Your instructions: After finding the line with "This screenshot has height=486, width=871." in the data below, set down exactly each line through the one with "Tap the money", inclusive, and stop there.
_ _ _ _
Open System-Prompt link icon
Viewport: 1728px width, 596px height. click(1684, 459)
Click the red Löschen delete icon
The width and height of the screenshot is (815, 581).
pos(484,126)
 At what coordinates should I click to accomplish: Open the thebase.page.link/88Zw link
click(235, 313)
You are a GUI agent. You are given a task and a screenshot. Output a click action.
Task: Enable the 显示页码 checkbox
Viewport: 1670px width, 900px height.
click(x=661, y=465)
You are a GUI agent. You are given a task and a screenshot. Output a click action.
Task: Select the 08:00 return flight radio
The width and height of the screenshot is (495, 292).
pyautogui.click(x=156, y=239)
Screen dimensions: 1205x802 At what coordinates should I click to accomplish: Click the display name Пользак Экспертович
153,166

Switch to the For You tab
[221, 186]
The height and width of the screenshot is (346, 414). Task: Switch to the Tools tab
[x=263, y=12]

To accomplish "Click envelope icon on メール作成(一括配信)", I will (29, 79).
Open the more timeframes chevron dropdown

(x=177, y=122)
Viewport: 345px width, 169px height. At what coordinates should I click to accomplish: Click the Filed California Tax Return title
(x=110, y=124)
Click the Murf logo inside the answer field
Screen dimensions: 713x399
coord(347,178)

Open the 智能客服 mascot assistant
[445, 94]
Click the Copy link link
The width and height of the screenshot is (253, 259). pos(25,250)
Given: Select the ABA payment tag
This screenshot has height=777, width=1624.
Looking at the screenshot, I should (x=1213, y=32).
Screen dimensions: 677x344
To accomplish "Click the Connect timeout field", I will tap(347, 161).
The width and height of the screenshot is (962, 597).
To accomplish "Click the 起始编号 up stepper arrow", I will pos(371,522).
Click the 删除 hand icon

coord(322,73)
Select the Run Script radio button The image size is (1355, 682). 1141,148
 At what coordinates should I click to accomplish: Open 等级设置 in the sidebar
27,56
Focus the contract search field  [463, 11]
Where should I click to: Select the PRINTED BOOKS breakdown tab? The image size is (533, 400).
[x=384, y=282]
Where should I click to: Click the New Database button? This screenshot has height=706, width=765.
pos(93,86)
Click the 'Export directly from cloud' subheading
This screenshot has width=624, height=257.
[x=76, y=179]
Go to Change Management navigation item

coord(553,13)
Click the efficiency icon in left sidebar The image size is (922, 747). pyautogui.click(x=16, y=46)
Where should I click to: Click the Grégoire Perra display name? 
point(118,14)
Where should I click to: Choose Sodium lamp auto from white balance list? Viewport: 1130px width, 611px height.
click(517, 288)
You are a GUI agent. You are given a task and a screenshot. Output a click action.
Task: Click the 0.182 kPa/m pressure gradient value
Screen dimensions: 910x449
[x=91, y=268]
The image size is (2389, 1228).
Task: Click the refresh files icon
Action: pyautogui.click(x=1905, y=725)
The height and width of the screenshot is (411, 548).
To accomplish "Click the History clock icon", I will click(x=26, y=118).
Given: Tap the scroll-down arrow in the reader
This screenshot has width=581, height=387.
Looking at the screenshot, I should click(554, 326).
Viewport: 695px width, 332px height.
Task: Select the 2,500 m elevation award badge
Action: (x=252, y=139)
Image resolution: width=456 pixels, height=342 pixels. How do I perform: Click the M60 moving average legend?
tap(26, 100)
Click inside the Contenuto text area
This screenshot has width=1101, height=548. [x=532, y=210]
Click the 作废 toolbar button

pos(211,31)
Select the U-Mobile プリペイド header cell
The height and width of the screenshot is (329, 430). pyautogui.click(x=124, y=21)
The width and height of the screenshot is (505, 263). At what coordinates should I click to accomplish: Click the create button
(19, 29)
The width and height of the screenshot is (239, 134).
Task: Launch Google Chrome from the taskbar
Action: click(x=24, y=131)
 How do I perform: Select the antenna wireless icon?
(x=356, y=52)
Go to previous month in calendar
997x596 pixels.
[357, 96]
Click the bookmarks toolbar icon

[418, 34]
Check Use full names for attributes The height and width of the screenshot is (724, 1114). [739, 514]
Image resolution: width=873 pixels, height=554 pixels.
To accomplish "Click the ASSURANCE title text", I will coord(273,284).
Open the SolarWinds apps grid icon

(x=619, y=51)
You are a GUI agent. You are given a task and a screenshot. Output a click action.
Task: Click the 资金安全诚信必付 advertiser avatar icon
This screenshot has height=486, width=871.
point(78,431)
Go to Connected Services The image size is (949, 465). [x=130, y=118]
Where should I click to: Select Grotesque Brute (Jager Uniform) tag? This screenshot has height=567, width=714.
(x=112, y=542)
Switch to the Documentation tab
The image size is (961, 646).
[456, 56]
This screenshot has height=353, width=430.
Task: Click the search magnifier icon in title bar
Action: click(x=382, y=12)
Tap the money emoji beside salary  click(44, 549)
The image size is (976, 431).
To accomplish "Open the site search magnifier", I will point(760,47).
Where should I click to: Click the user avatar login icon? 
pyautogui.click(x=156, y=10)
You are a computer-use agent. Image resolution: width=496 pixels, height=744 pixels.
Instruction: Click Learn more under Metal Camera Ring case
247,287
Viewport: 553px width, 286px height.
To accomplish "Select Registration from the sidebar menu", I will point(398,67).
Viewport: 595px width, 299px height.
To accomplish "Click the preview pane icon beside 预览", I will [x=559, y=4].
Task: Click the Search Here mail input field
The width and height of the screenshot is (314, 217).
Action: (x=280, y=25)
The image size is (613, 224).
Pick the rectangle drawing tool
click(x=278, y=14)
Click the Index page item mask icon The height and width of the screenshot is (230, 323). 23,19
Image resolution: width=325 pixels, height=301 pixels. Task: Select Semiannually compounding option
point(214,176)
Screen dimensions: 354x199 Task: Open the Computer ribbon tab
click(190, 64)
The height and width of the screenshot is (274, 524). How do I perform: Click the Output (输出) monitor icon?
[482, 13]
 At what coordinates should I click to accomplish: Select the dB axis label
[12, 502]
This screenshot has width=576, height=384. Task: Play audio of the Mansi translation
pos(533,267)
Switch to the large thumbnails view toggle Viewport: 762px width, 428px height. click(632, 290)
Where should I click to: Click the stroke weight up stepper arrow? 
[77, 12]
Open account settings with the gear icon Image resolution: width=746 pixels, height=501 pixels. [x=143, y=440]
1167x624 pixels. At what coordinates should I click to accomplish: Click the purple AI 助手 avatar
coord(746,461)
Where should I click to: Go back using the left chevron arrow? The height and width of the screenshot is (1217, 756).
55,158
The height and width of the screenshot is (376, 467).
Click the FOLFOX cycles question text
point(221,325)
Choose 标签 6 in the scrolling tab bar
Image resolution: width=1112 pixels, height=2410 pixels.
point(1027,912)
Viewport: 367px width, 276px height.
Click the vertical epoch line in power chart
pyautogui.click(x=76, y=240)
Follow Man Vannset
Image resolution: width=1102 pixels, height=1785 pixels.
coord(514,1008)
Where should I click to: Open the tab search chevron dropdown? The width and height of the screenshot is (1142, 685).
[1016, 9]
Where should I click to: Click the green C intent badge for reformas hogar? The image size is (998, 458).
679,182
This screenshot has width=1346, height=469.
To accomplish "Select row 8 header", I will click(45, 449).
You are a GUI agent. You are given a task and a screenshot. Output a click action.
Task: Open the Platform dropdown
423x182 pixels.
_ _ _ _
Finished task:
This screenshot has height=486, width=871.
point(78,431)
Go to Connected Services The image size is (949, 465). [x=130, y=118]
Where should I click to: Select Grotesque Brute (Jager Uniform) tag? This screenshot has height=567, width=714.
(x=112, y=542)
Switch to the Documentation tab
The image size is (961, 646).
[456, 56]
This screenshot has height=353, width=430.
Task: Click the search magnifier icon in title bar
Action: click(x=382, y=12)
Tap the money emoji beside salary  click(44, 549)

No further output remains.